The Choi-Settes, a black women’s golf club in Chicago, hosted an annual golf tournament. Usually held at the Pipes-o-Peace golf course in Chicago, their tournaments were corporate-sponsored popular affairs that featured men’s and women’s competitions and the infamous celebrity showdown. For years the celebrity exhibition pitted Joe Louis and local golf superstar Ann Gregory against Robinson and Gibson. In subsequent years, the latter pair would take on a variety of challengers, including teen golf champions in 1963.12 Their games were fun to watch and drew lots of onlookers and supporters. In many ways the Robinson-Gibson pairing was fitting—after all, she spent much of her career being labeled the “female Jackie Robinson.”

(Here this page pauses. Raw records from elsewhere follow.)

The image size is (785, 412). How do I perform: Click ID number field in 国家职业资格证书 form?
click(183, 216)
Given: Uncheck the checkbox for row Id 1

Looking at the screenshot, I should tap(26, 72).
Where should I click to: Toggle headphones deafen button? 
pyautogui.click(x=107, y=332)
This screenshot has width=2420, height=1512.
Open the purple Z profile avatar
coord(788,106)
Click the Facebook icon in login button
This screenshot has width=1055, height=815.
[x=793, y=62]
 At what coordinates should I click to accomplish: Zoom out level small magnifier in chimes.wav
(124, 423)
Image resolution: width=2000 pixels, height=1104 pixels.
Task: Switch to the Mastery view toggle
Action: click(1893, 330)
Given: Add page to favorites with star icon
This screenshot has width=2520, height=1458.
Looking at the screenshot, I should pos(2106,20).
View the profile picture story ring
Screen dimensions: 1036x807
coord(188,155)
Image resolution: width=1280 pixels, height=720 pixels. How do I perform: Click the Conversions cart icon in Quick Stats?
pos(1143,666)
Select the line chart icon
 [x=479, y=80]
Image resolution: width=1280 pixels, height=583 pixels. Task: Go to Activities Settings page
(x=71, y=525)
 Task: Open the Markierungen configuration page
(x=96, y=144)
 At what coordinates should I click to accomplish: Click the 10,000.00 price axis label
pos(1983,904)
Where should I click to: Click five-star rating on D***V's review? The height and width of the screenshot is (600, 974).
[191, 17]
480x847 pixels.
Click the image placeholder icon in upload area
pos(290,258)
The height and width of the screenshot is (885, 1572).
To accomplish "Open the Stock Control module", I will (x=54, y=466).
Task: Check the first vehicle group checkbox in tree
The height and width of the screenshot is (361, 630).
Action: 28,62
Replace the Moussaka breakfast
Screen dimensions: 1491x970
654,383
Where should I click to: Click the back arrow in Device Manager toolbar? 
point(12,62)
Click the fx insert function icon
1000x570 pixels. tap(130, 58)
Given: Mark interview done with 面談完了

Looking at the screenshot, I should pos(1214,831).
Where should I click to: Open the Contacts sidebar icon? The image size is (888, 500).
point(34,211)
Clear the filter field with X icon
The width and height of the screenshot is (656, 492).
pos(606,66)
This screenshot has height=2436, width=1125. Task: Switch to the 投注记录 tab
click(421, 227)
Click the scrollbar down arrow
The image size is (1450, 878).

As Gibson rose to prominence in the upper-class, lily-white, country club sport of tennis, it did not take long for the black press to hail her as Robinson’s feminine counterpart. When Gibson won Wimbledon in 1957, many headlines instantly invoked Robinson while applauding her feat. The Philadelphia Tribune proclaimed that “Althea Gibson Makes History; Joins Jackie as Trailblazer.”13 While Gibson sometimes bristled at this comparison and the expectations it placed on her, it is helpful to consider the ways in which the label of “female Jackie Robinson” has been used to further his legacy.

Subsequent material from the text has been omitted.